Все молча переглядываются, в глазах нескрываемое любопытство.
– Всего одну пинту. – Уолтер указывает на ряды молочных бутылок, выставленные в холодильнике за прилавком.
– Нет у нас никакого молока, – говорит Сирил. – Не уверен, что сейчас в магазине есть что-нибудь на продажу.
Уолтер выдерживает взгляд хозяина лавки. Улыбка по-прежнему на губах, но постепенно вянет. По лицу видно – он ищет какой-то выход из ситуации.
Уолтер топчется у прилавка. Эрик слышит, как Гарольд с хрустом разминает руки, как Шейла барабанит пальцами по прилавку.

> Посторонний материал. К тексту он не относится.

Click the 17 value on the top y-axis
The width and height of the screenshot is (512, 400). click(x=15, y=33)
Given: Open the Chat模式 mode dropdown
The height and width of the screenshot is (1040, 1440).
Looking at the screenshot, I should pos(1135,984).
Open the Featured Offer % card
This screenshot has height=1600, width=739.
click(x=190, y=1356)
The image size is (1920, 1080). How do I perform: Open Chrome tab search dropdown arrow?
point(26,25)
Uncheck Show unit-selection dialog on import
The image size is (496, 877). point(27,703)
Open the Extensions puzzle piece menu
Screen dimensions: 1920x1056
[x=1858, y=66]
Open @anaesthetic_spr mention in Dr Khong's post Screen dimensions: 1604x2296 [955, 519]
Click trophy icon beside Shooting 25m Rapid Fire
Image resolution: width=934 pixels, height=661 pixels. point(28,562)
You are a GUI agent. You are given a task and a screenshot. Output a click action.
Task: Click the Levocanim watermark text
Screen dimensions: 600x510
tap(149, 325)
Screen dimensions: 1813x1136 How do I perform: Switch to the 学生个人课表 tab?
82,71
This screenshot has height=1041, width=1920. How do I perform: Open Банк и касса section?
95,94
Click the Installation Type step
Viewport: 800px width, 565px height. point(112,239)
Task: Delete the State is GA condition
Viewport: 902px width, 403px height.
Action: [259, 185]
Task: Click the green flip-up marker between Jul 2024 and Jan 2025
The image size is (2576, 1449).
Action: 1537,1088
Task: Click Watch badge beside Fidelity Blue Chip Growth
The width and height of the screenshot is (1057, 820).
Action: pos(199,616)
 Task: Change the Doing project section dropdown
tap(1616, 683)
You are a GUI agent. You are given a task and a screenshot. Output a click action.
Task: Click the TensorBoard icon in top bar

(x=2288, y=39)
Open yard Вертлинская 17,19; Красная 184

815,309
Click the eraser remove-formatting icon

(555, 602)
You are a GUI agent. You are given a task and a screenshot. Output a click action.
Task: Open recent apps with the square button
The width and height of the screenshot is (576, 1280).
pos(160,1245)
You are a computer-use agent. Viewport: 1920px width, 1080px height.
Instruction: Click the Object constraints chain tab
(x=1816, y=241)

– У вас все? – спрашивает Сирил.
Уолтер разворачивается к выходу. Бормочет слова извинения, сожаления и благодарности – так тихо, что Эрик даже не понимает, шепчет ли он эти слова в реальности или же звуки сопутствуют признанию поражения. После того, как за ним затворяется дверь и затихает маленький колокольчик, все продолжают стоять в полном молчании.
Шейла грохает кулаком по прилавку.
– Вот что нам надо, – говорит она. – Показать этому Уолтеру Бишопу, что это, черт возьми, значит – быть цивилизованным человеком.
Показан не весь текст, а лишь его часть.